Personal information
- Full name: Charles Harold Ward
- Born: 16 September 1911 Birmingham, England
- Died: August 2001 (age 89) Devon, England
- Sporting nationality: England

Career
- Status: Professional
- Professional wins: 17

Best results in major championships
- Masters Tournament: DNP
- PGA Championship: DNP
- U.S. Open: DNP
- The Open Championship: 3rd/T3: 1948, 1951

Achievements and awards
- Harry Vardon Trophy: 1948, 1949

= Charlie Ward (golfer) =

English golfer

Charles Harold Ward (16 September 1911 - August 2001) was a prominent English golfer of the 1940s, winner of the British Order of Merit in both 1948 and 1949, and twice finishing third in The Open Championship, in 1948 and 1951. He would add his name, at some stage, to the roll of honour of almost every leading event in British professional golf, with the exception of the Open.

== Early life ==
Ward was born in Birmingham, England. Like many players his age, Ward's best years were denied to him by World War II, so it was fitting that he should win the first professional event played after VE Day, the Daily Mail Victory Tournament at St Andrews. After his victory he returned late to his posting at an RAF base and as a punishment, was confined to barracks.

== Professional career ==
Ward would win three events in 1948 (one of them in a tie), and gained more recognition for his 1949 season, his three wins that year including the rich Spalding and North British-Harrogate Tournaments and then the British Masters, also played that year at St. Andrews.

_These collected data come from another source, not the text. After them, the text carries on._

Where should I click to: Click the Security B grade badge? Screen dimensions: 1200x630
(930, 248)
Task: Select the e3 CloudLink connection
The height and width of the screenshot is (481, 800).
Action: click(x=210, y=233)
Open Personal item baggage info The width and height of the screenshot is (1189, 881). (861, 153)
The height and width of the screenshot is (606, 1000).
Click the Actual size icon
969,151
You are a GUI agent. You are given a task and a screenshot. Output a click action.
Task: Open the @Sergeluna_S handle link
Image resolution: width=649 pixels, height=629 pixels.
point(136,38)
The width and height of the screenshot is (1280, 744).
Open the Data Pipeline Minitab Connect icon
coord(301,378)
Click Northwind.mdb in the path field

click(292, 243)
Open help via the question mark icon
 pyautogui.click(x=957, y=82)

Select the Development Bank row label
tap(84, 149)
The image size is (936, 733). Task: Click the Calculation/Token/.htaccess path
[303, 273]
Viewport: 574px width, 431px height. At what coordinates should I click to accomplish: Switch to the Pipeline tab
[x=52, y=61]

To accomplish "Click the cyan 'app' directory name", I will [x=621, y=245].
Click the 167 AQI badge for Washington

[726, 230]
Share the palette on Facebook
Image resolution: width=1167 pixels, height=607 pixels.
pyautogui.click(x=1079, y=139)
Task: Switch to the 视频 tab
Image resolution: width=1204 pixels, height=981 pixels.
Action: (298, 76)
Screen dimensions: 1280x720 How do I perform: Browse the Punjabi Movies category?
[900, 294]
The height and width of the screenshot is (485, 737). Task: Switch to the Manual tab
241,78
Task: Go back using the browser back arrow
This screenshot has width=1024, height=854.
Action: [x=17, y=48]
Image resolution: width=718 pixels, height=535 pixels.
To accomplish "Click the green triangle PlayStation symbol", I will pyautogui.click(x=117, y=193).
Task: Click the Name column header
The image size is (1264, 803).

Further victories followed in 1950 (the Daily Mail Tournament at Walton Heath, which Ward won in a playoff against Bobby Locke and Australian Ossie Pickworth) and 1951 (the Dunlop Tournament and the Lotus Tournament) before Ward's final victory on the British circuit in 1956, the British PGA Championship at Maesdu.

Ward represented Great Britain on three occasions in the Ryder Cup, in 1947, 1949 and 1951, although he only enjoyed one victory in his six matches, losing twice to Sam Snead and once to Ben Hogan.

== Death ==
Ward died after a short illness in August 2001, a month short of his 90th birthday.

==Tournament wins==
- 1934 Dunlop-Midland Professional Championship
- 1937 West of England Professional Championship
- 1945 Daily Mail Tournament
- 1947 Daily Telegraph Foursomes Tournament (with Ronnie White)
- 1948 Silver King Tournament (tie with Jimmy Adams), Yorkshire Evening News Tournament, R A Brand Tournament, Daily Telegraph Foursomes Tournament (with Gerald Micklem)
- 1949 Spalding Tournament, North British-Harrogate Tournament, Dunlop Masters
- 1950 Daily Mail Tournament
- 1951 Dunlop Tournament, International Professional Mixed Foursomes, Lotus Tournament
- 1956 PGA Close Championship
- 1965 PGA Seniors Championship

==Results in major championships==

| Tournament | 1932 | 1933 | 1934 | 1935 | 1936 | 1937 | 1938 | 1939 |
|---|---|---|---|---|---|---|---|---|
| The Open Championship | T17 | T28 | T13 |  |  |  |  | T30 |

| Tournament | 1940 | 1941 | 1942 | 1943 | 1944 | 1945 | 1946 | 1947 | 1948 | 1949 |
|---|---|---|---|---|---|---|---|---|---|---|
| The Open Championship | NT | NT | NT | NT | NT | NT | T4 | T6 | T3 | T4 |

| Tournament | 1950 | 1951 | 1952 | 1953 | 1954 | 1955 | 1956 | 1957 | 1958 | 1959 |
|---|---|---|---|---|---|---|---|---|---|---|
| The Open Championship | CUT | 3 | CUT | T17 | CUT | CUT | T17 | CUT | CUT | T35 |

| Tournament | 1960 | 1961 | 1962 | 1963 | 1964 | 1965 |
|---|---|---|---|---|---|---|
| The Open Championship |  |  | CUT |  |  | CUT |

Note: Ward only played in The Open Championship.

NT = No tournament

CUT = missed the half-way cut

"T" indicates a tie for a place

==Team appearances==
- Ryder Cup (representing Great Britain): 1947, 1949, 1951
- England–Ireland Professional Match (representing England): 1932 (winners)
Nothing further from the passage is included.